— START SUPPLIED DATA —
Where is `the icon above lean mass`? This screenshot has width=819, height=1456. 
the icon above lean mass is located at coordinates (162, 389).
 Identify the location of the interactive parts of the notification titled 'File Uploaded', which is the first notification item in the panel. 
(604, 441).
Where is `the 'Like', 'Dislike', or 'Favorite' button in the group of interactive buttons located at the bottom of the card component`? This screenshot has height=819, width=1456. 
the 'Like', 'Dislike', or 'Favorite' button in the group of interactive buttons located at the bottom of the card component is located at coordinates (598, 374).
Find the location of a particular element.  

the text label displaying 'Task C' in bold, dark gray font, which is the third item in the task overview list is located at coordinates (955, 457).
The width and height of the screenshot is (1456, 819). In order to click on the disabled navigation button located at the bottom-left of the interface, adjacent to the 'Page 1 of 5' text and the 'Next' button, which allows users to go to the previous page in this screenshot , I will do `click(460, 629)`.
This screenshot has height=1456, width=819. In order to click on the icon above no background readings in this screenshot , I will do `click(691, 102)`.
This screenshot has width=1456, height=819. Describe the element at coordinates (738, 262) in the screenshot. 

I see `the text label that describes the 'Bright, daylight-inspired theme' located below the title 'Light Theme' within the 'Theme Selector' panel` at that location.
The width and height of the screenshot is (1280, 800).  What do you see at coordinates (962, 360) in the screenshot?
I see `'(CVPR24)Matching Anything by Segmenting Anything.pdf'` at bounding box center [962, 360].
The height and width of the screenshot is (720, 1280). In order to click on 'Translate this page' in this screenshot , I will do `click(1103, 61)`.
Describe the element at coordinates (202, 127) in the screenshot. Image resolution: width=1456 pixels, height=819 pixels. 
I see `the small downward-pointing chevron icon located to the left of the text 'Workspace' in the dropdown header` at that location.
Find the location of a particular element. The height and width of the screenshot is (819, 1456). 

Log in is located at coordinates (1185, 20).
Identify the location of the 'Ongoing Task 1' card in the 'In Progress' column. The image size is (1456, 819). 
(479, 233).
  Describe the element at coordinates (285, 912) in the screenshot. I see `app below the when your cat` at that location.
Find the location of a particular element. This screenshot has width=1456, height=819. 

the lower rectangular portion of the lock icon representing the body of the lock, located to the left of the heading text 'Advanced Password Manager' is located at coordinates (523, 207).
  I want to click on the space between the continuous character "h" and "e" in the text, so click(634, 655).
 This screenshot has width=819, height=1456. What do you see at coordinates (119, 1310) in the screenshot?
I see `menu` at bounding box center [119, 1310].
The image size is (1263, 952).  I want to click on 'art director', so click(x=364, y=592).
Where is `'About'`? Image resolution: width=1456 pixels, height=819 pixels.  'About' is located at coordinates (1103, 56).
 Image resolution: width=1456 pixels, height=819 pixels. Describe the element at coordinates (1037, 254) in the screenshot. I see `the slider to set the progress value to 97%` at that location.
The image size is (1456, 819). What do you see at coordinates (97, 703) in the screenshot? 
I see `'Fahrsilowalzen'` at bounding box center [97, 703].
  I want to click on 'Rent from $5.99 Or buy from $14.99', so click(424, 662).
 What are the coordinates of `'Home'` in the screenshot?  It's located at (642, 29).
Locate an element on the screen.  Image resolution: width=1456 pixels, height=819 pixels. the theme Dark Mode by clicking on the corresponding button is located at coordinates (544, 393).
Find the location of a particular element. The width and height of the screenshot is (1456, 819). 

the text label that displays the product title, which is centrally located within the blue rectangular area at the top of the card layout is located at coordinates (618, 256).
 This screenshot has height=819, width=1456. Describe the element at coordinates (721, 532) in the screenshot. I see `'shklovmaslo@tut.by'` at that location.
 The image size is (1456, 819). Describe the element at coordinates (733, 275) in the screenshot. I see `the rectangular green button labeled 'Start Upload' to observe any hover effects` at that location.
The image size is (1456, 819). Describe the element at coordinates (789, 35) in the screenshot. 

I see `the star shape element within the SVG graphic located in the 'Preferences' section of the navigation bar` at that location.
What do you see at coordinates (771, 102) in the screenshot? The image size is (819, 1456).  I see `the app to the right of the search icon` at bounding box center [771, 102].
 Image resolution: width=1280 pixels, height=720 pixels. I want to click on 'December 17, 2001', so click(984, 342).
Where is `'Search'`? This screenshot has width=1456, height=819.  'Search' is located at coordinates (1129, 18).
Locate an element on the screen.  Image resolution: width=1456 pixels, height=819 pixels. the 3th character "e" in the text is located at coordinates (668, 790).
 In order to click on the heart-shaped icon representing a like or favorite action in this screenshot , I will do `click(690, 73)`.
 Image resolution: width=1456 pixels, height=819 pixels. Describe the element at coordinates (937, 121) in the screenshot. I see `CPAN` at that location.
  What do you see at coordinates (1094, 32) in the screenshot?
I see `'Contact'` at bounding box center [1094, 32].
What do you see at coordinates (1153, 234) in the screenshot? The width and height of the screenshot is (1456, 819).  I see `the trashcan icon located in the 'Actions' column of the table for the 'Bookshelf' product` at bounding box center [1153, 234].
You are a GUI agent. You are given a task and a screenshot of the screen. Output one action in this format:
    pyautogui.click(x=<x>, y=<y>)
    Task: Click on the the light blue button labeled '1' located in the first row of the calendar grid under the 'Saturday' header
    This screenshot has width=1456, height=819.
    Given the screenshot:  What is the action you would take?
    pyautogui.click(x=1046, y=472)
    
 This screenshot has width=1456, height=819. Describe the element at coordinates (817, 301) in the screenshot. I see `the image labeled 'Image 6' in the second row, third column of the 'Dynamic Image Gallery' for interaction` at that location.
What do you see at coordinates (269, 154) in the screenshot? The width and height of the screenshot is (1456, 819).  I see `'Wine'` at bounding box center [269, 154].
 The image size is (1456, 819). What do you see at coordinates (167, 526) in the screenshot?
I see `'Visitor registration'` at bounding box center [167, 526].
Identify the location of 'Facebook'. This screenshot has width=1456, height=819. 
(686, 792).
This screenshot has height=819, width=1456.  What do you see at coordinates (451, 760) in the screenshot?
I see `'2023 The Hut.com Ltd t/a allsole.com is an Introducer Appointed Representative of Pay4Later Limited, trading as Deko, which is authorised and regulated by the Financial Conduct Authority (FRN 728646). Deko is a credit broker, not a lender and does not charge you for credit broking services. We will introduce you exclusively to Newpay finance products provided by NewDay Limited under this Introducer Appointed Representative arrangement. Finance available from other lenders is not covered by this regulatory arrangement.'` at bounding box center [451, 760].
— END SUPPLIED DATA —
▶ _WORK TO COMPLETE_
Write out the material above again, switching "Identify the location of" to "Locate" wherever it occurs and keeping everything else the same.

▶ _EXERCISE RESPONSE_
Where is `the icon above lean mass`? This screenshot has width=819, height=1456. 
the icon above lean mass is located at coordinates (162, 389).
 Locate the interactive parts of the notification titled 'File Uploaded', which is the first notification item in the panel. 
(604, 441).
Where is `the 'Like', 'Dislike', or 'Favorite' button in the group of interactive buttons located at the bottom of the card component`? This screenshot has height=819, width=1456. 
the 'Like', 'Dislike', or 'Favorite' button in the group of interactive buttons located at the bottom of the card component is located at coordinates (598, 374).
Find the location of a particular element.  

the text label displaying 'Task C' in bold, dark gray font, which is the third item in the task overview list is located at coordinates (955, 457).
The width and height of the screenshot is (1456, 819). In order to click on the disabled navigation button located at the bottom-left of the interface, adjacent to the 'Page 1 of 5' text and the 'Next' button, which allows users to go to the previous page in this screenshot , I will do `click(460, 629)`.
This screenshot has height=1456, width=819. In order to click on the icon above no background readings in this screenshot , I will do `click(691, 102)`.
This screenshot has width=1456, height=819. Describe the element at coordinates (738, 262) in the screenshot. 

I see `the text label that describes the 'Bright, daylight-inspired theme' located below the title 'Light Theme' within the 'Theme Selector' panel` at that location.
The width and height of the screenshot is (1280, 800).  What do you see at coordinates (962, 360) in the screenshot?
I see `'(CVPR24)Matching Anything by Segmenting Anything.pdf'` at bounding box center [962, 360].
The height and width of the screenshot is (720, 1280). In order to click on 'Translate this page' in this screenshot , I will do `click(1103, 61)`.
Describe the element at coordinates (202, 127) in the screenshot. Image resolution: width=1456 pixels, height=819 pixels. 
I see `the small downward-pointing chevron icon located to the left of the text 'Workspace' in the dropdown header` at that location.
Find the location of a particular element. The height and width of the screenshot is (819, 1456). 

Log in is located at coordinates (1185, 20).
Locate the 'Ongoing Task 1' card in the 'In Progress' column. The image size is (1456, 819). 
(479, 233).
  Describe the element at coordinates (285, 912) in the screenshot. I see `app below the when your cat` at that location.
Find the location of a particular element. This screenshot has width=1456, height=819. 

the lower rectangular portion of the lock icon representing the body of the lock, located to the left of the heading text 'Advanced Password Manager' is located at coordinates (523, 207).
  I want to click on the space between the continuous character "h" and "e" in the text, so click(634, 655).
 This screenshot has width=819, height=1456. What do you see at coordinates (119, 1310) in the screenshot?
I see `menu` at bounding box center [119, 1310].
The image size is (1263, 952).  I want to click on 'art director', so click(x=364, y=592).
Where is `'About'`? Image resolution: width=1456 pixels, height=819 pixels.  'About' is located at coordinates (1103, 56).
 Image resolution: width=1456 pixels, height=819 pixels. Describe the element at coordinates (1037, 254) in the screenshot. I see `the slider to set the progress value to 97%` at that location.
The image size is (1456, 819). What do you see at coordinates (97, 703) in the screenshot? 
I see `'Fahrsilowalzen'` at bounding box center [97, 703].
  I want to click on 'Rent from $5.99 Or buy from $14.99', so click(424, 662).
 What are the coordinates of `'Home'` in the screenshot?  It's located at (642, 29).
Locate an element on the screen.  Image resolution: width=1456 pixels, height=819 pixels. the theme Dark Mode by clicking on the corresponding button is located at coordinates (544, 393).
Find the location of a particular element. The width and height of the screenshot is (1456, 819). 

the text label that displays the product title, which is centrally located within the blue rectangular area at the top of the card layout is located at coordinates (618, 256).
 This screenshot has height=819, width=1456. Describe the element at coordinates (721, 532) in the screenshot. I see `'shklovmaslo@tut.by'` at that location.
 The image size is (1456, 819). Describe the element at coordinates (733, 275) in the screenshot. I see `the rectangular green button labeled 'Start Upload' to observe any hover effects` at that location.
The image size is (1456, 819). Describe the element at coordinates (789, 35) in the screenshot. 

I see `the star shape element within the SVG graphic located in the 'Preferences' section of the navigation bar` at that location.
What do you see at coordinates (771, 102) in the screenshot? The image size is (819, 1456).  I see `the app to the right of the search icon` at bounding box center [771, 102].
 Image resolution: width=1280 pixels, height=720 pixels. I want to click on 'December 17, 2001', so click(984, 342).
Where is `'Search'`? This screenshot has width=1456, height=819.  'Search' is located at coordinates (1129, 18).
Locate an element on the screen.  Image resolution: width=1456 pixels, height=819 pixels. the 3th character "e" in the text is located at coordinates (668, 790).
 In order to click on the heart-shaped icon representing a like or favorite action in this screenshot , I will do `click(690, 73)`.
 Image resolution: width=1456 pixels, height=819 pixels. Describe the element at coordinates (937, 121) in the screenshot. I see `CPAN` at that location.
  What do you see at coordinates (1094, 32) in the screenshot?
I see `'Contact'` at bounding box center [1094, 32].
What do you see at coordinates (1153, 234) in the screenshot? The width and height of the screenshot is (1456, 819).  I see `the trashcan icon located in the 'Actions' column of the table for the 'Bookshelf' product` at bounding box center [1153, 234].
You are a GUI agent. You are given a task and a screenshot of the screen. Output one action in this format:
    pyautogui.click(x=<x>, y=<y>)
    Task: Click on the the light blue button labeled '1' located in the first row of the calendar grid under the 'Saturday' header
    This screenshot has width=1456, height=819.
    Given the screenshot:  What is the action you would take?
    pyautogui.click(x=1046, y=472)
    
 This screenshot has width=1456, height=819. Describe the element at coordinates (817, 301) in the screenshot. I see `the image labeled 'Image 6' in the second row, third column of the 'Dynamic Image Gallery' for interaction` at that location.
What do you see at coordinates (269, 154) in the screenshot? The width and height of the screenshot is (1456, 819).  I see `'Wine'` at bounding box center [269, 154].
 The image size is (1456, 819). What do you see at coordinates (167, 526) in the screenshot?
I see `'Visitor registration'` at bounding box center [167, 526].
Locate 'Facebook'. This screenshot has width=1456, height=819. 
(686, 792).
This screenshot has height=819, width=1456.  What do you see at coordinates (451, 760) in the screenshot?
I see `'2023 The Hut.com Ltd t/a allsole.com is an Introducer Appointed Representative of Pay4Later Limited, trading as Deko, which is authorised and regulated by the Financial Conduct Authority (FRN 728646). Deko is a credit broker, not a lender and does not charge you for credit broking services. We will introduce you exclusively to Newpay finance products provided by NewDay Limited under this Introducer Appointed Representative arrangement. Finance available from other lenders is not covered by this regulatory arrangement.'` at bounding box center [451, 760].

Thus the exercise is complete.